Ce chapitre consiste en une mise à plat de nos données de terrain à partir des entretiens menés avec les acteurs sociaux nationaux au Rwanda entre mai et septembre 2013. Il reconstitue la trame narrative du récit des acteurs sociaux au Rwanda quant à la façon dont ils considèrent s’être appropriés leur processus de développement. La saisie de ce récit est essentielle dans la mesure où celui-ci constitue le véhicule à travers lequel les acteurs expriment leur réalité, leur expérience. La reconstitution de la trame narrative de ce récit, sa séquentialité, ses points d’ancrage et d’articulation ainsi que ses liens logiques, permettent de saisir le discours des acteurs dont l’analyse fera l’objet du chapitre suivant. En effet, puisque que ce discours, le sens donc qu’il donne à cette « appropriation », n’est pas un donné, ces structures étant incorporées dans ce récit, la mise à plat de celui-ci nous permet d’y accéder (Hajer, 2006 : 69).
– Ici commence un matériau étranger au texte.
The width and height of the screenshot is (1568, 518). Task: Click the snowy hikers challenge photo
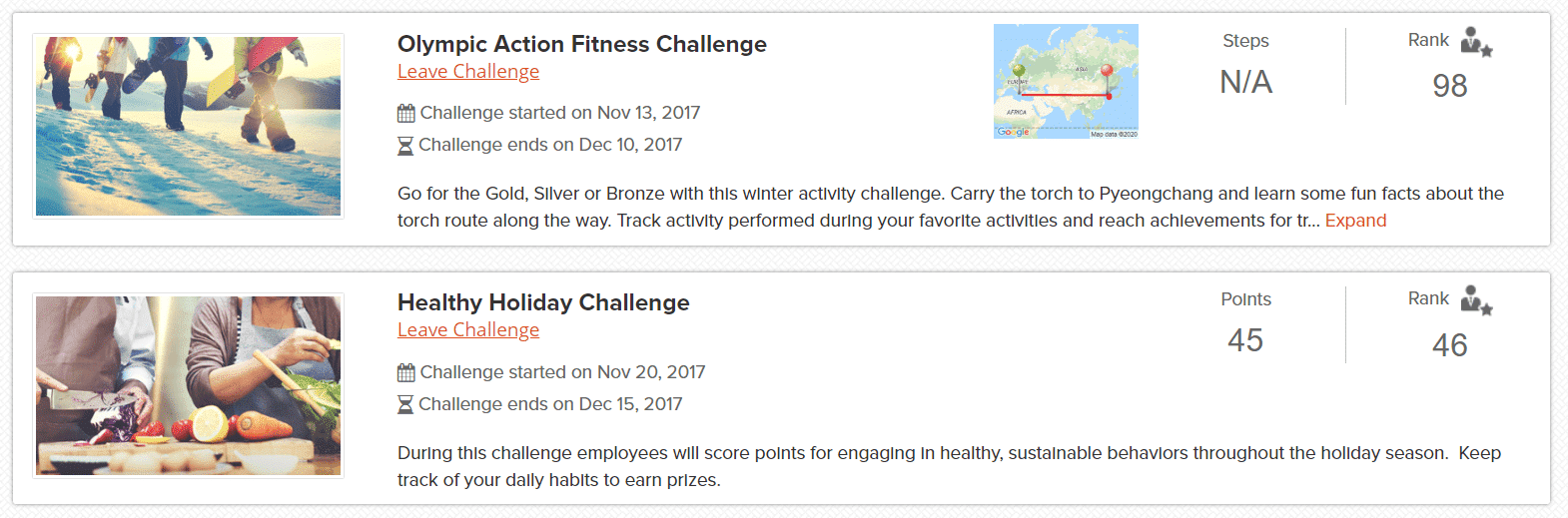(188, 126)
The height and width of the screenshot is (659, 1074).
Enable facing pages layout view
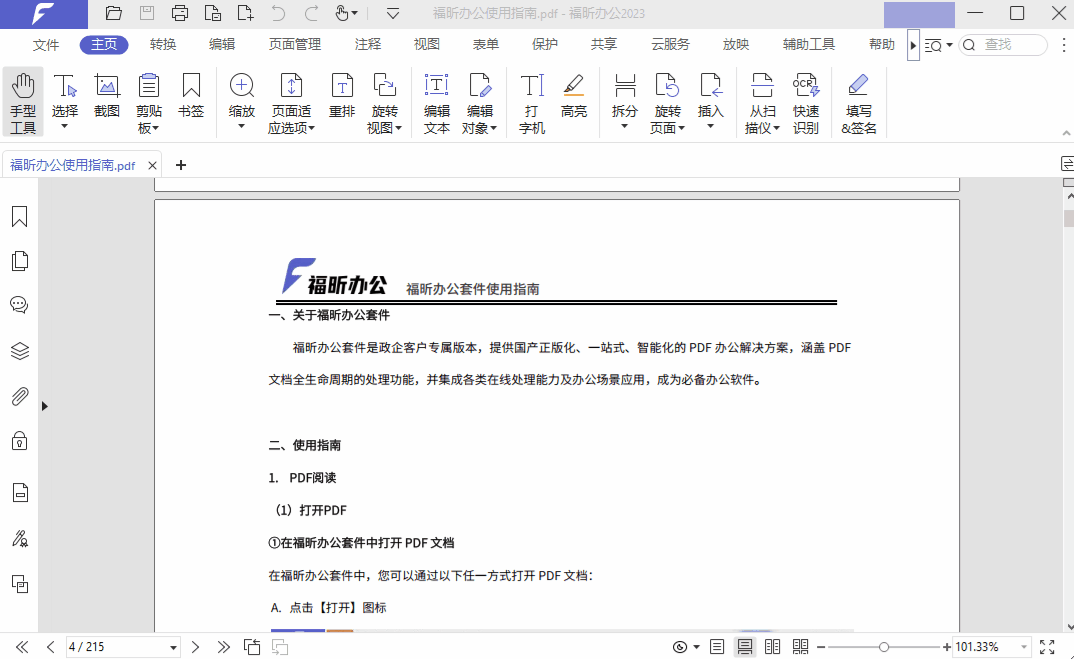click(x=771, y=646)
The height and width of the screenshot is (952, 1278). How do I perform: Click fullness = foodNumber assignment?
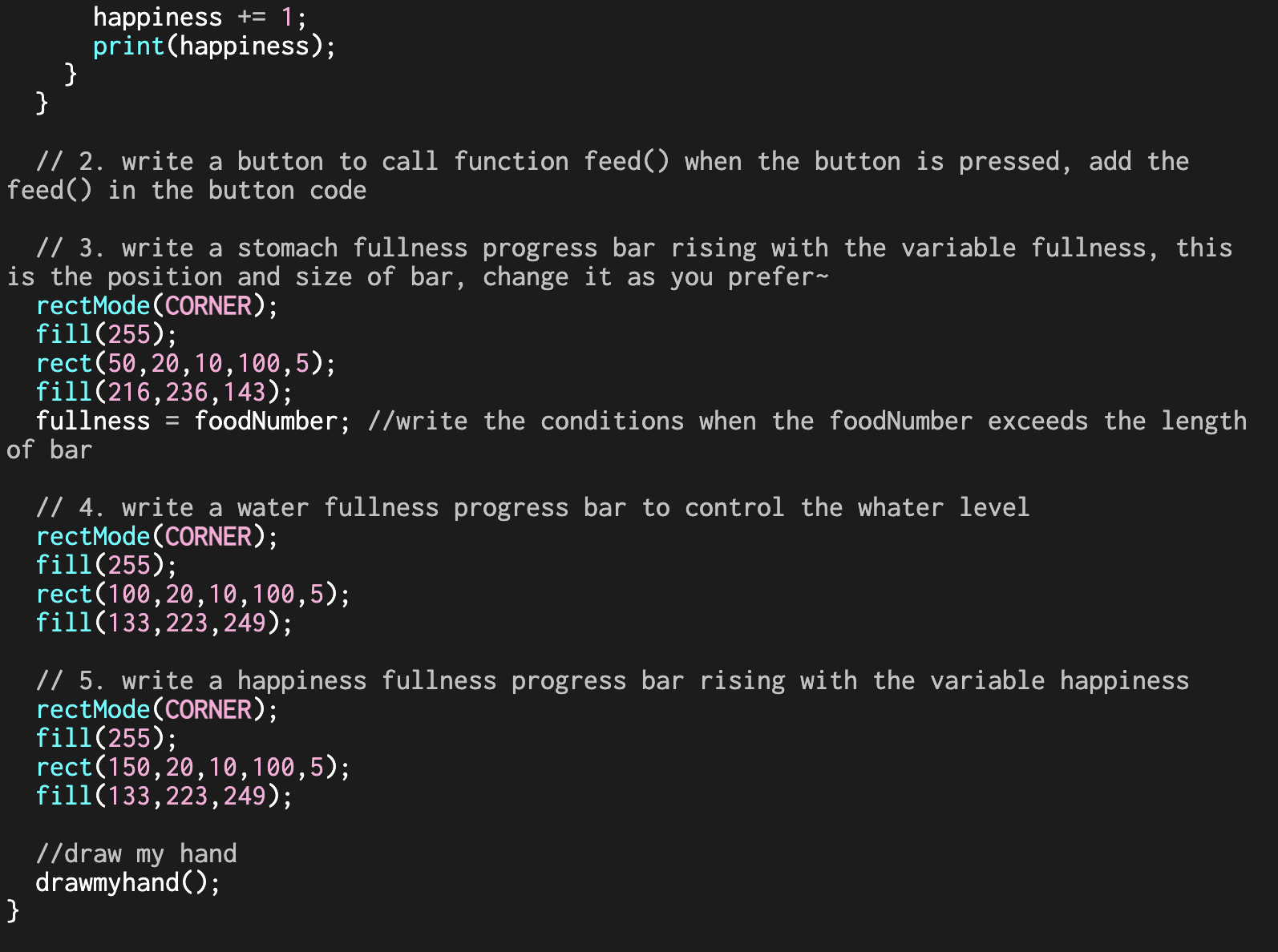point(193,421)
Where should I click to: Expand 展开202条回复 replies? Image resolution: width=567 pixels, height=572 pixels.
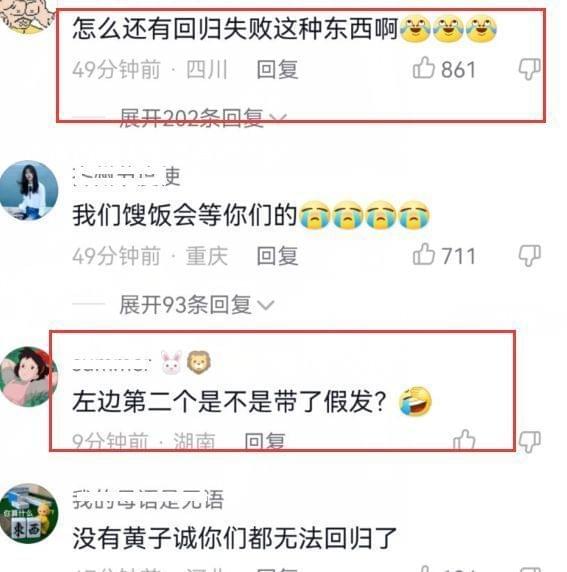click(x=203, y=118)
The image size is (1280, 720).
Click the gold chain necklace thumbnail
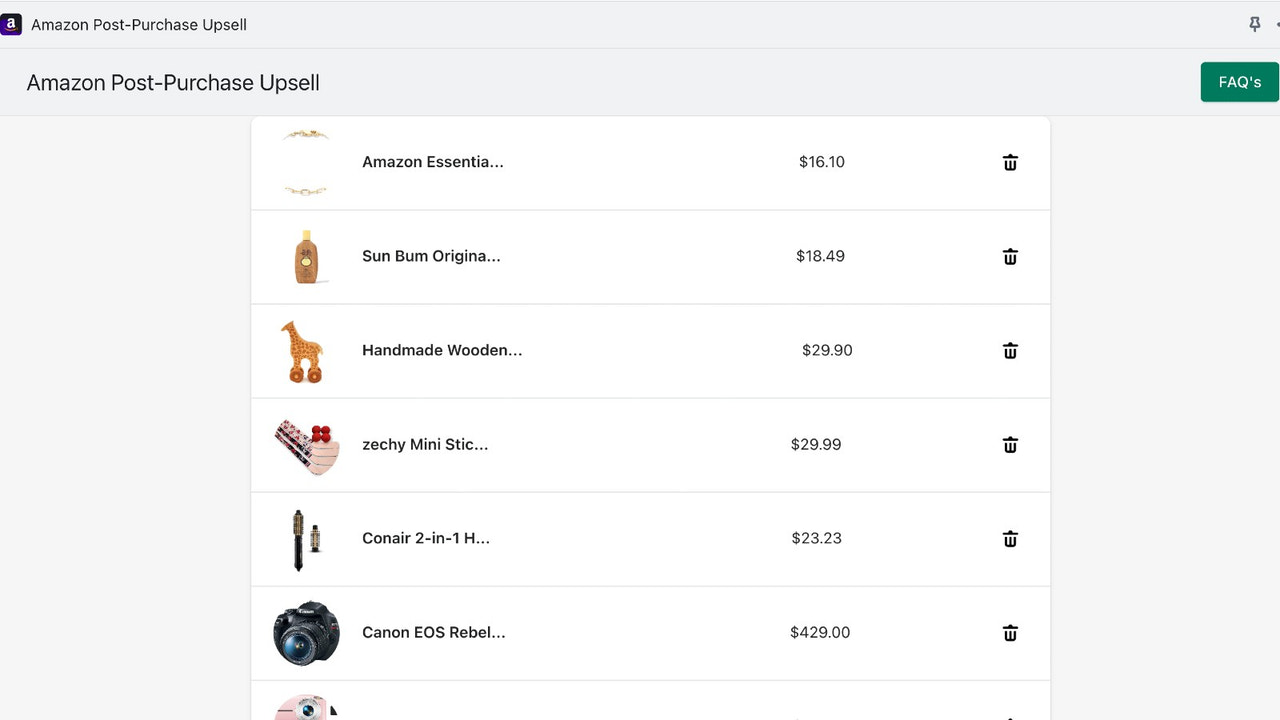306,162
Ce qui ressort des différents entretiens qualitatifs menés auprès d'une quarantaine d'acteurs sociaux au Rwanda est une histoire de l’« appropriation » du Rwanda post-génocide (1994- 2013) qui, en un sens, met en lumière le déploiement d’un projet national du régime mené par le FPR. Ici, il est essentiel de souligner d’emblée qu’un des premiers constats réalisés lors de notre terrain a été non pas des récits mais plutôt un récit unique de l’« appropriation » suivant une même trame narrative. La seule nuance apportée à ce récit par quelques acteurs porte sur un même point, celui de cette « appropriation » également présentée comme tenant de la participation de la population. Ce constat d’un récit largement homogène doit être lu comme une donnée de recherche et nous y reviendrons dans notre chapitre analytique. De même, au fur et à mesure du déploiement de cette trame émerge de façon marquée ce qui se trouve occulté dans la conception consensuelle de l’ « appropriation » proposée par la Déclaration de Paris et l’effacement du politique qui la caractérise.